You can install Vista and not activate for X days. Depending on situatuation, you could be required to activate in 3 days or maybe not for 30 days.


----------



## juaneryle (Mar 29, 2009)

*Re: Bad Pool Caller error*

I meant to say 30 day activation period. But that's no problem anyway. I was just trying to figure out which hardware to replace. 
I went ahead and ordered an ASUS mobo. So we'll see how that goes. I'll keep you posted.


----------



## jcgriff2 (Sep 30, 2007)

*Re: Bad Pool Caller error*

Hi - 

Just different phrasing - I wanted to make sure I understood your meaning.

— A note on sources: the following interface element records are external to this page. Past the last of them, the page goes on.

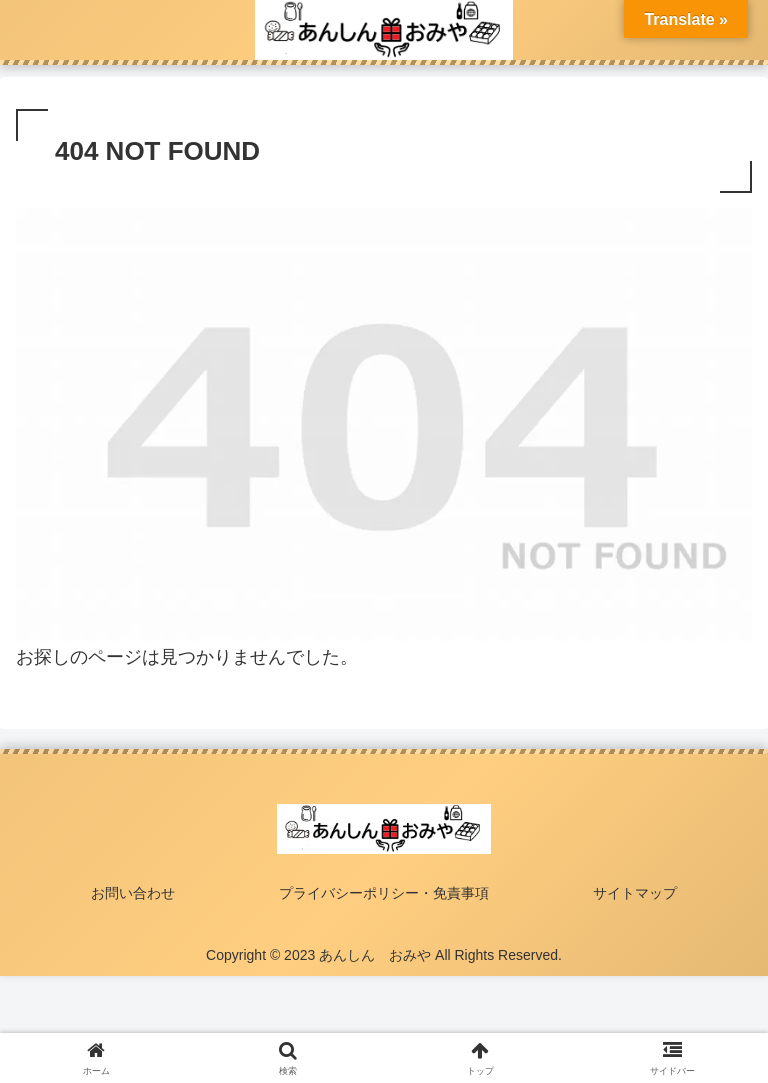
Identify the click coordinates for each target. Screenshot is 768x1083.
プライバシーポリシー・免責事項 (384, 893)
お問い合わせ (133, 893)
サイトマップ (635, 893)
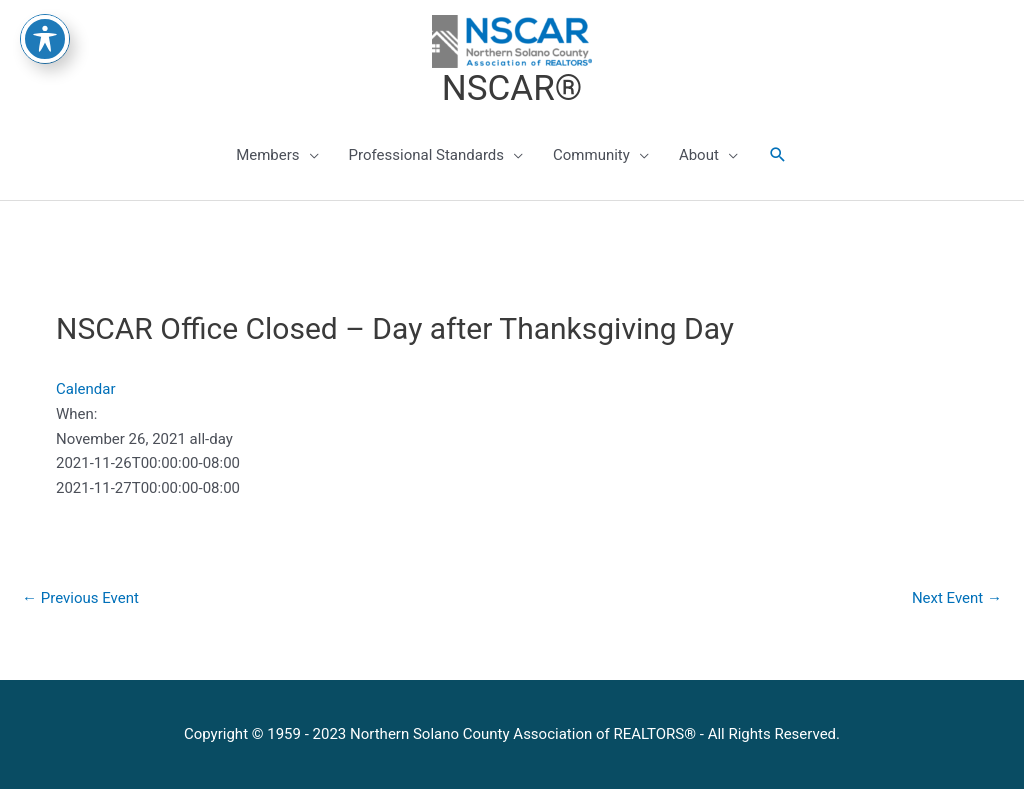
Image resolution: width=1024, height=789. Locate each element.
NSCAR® (512, 88)
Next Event (957, 598)
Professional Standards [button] (426, 155)
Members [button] (267, 155)
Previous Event (80, 598)
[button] (778, 155)
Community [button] (591, 155)
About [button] (699, 155)
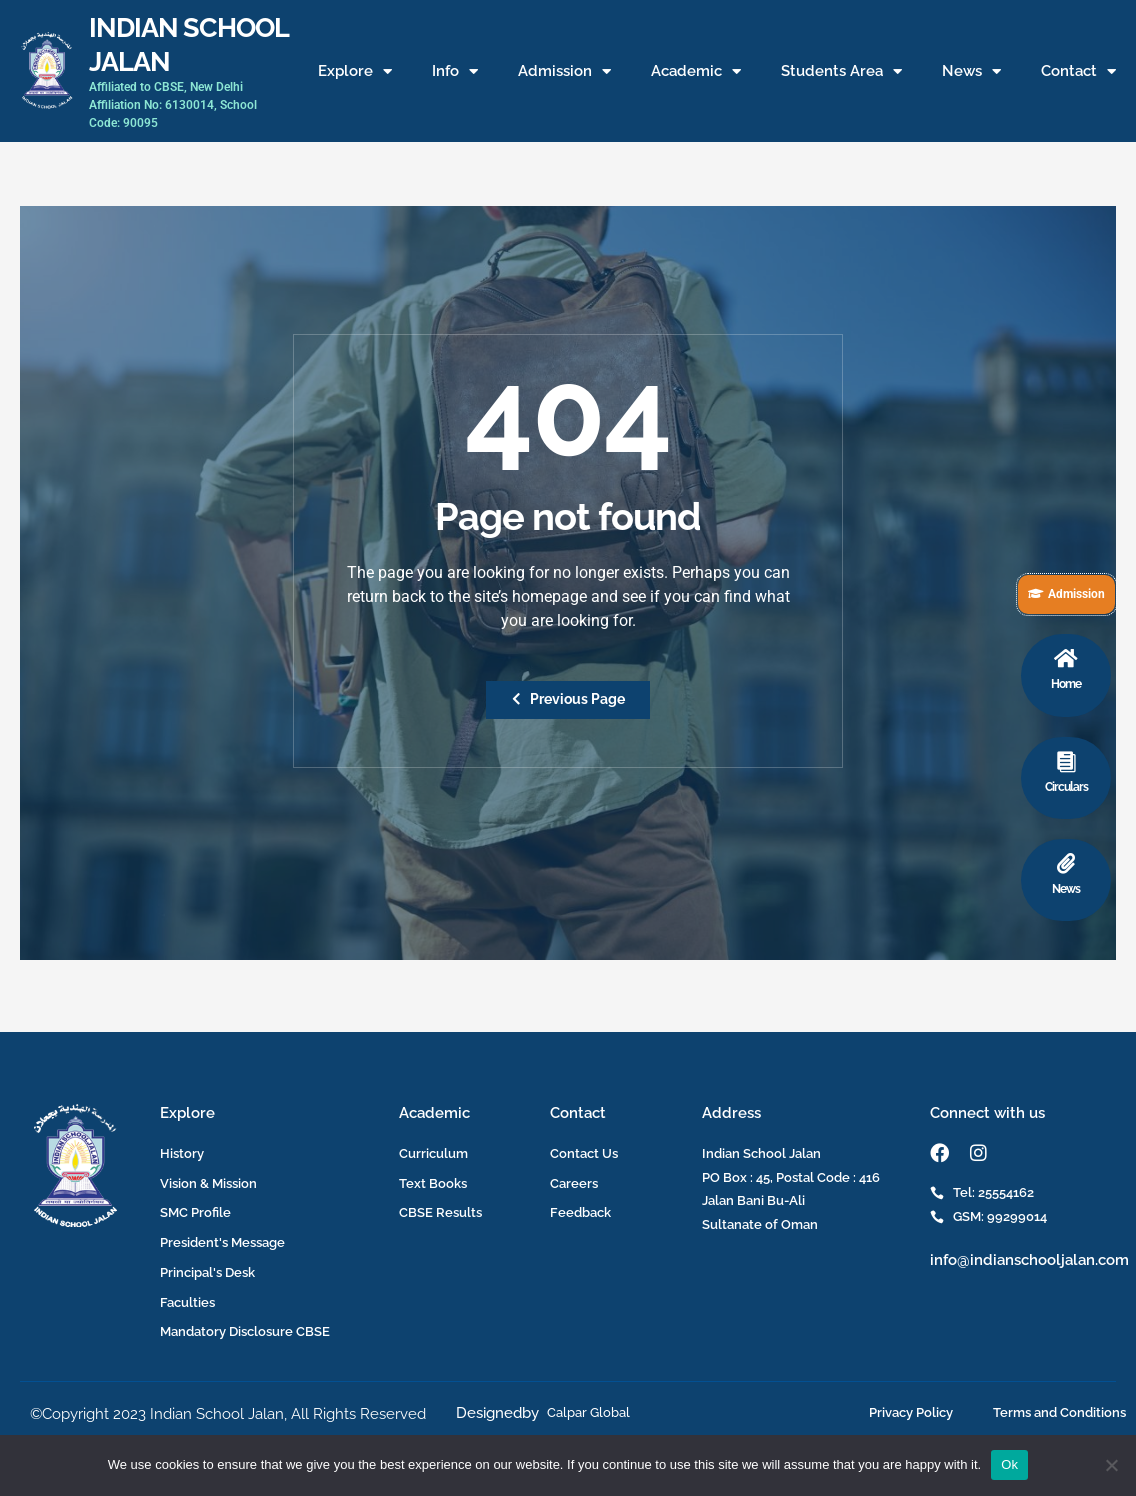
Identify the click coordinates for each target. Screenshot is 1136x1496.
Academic (696, 71)
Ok (1009, 1464)
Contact (1078, 71)
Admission (564, 71)
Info (455, 71)
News (971, 71)
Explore (355, 71)
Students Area (841, 71)
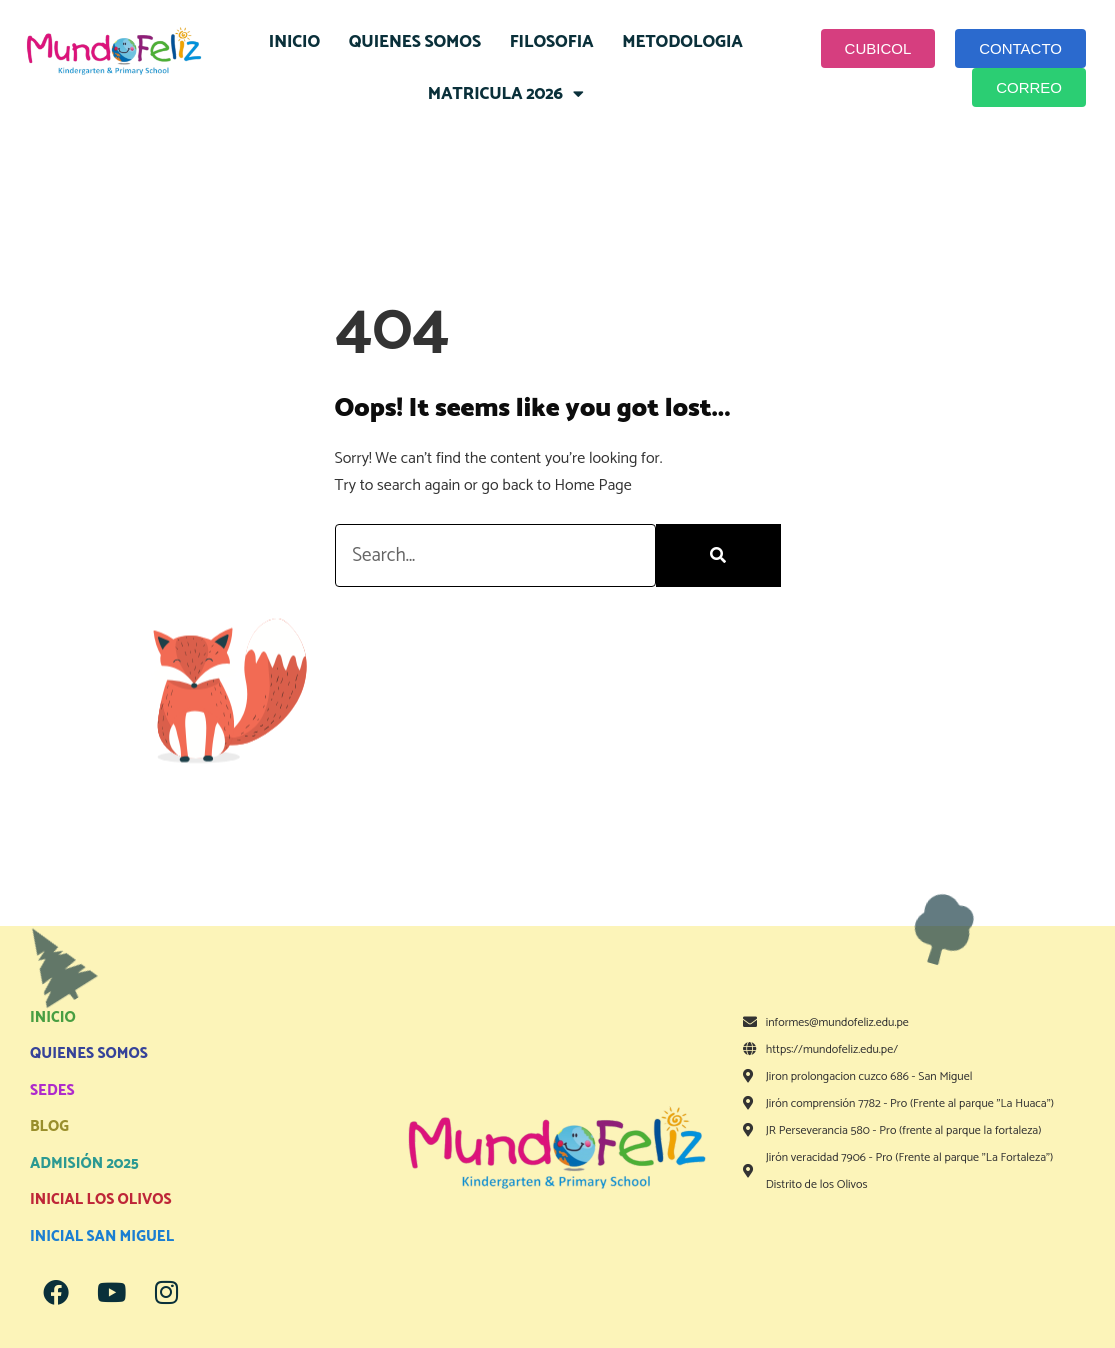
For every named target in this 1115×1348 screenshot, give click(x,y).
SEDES (52, 1090)
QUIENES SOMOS (415, 42)
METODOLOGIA (682, 42)
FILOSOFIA (552, 42)
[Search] (718, 555)
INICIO (294, 42)
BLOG (49, 1126)
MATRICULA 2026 (506, 93)
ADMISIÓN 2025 (84, 1163)
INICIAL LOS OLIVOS (101, 1199)
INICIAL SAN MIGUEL (102, 1236)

I wish you luck w/ new mobo.

jcgriff2

.


----------



## juaneryle (Mar 29, 2009)

*Re: Bad Pool Caller error*

I just installed a new ASUS P5ND2 mobo. Installment went fine. Everything is up and running. No problems. No bue screens!
So it was the cheap motherboard that was causing all the errors, not the memory. Well at least an got a extra 2 gigs of memory for a future replacement. Thanks for all your help.


----------



## jcgriff2 (Sep 30, 2007)

*Re: Bad Pool Caller error*

Hi - 

Thanks for posting back w/ final solution.

Good Luck to you. 

jcgriff2

.


----------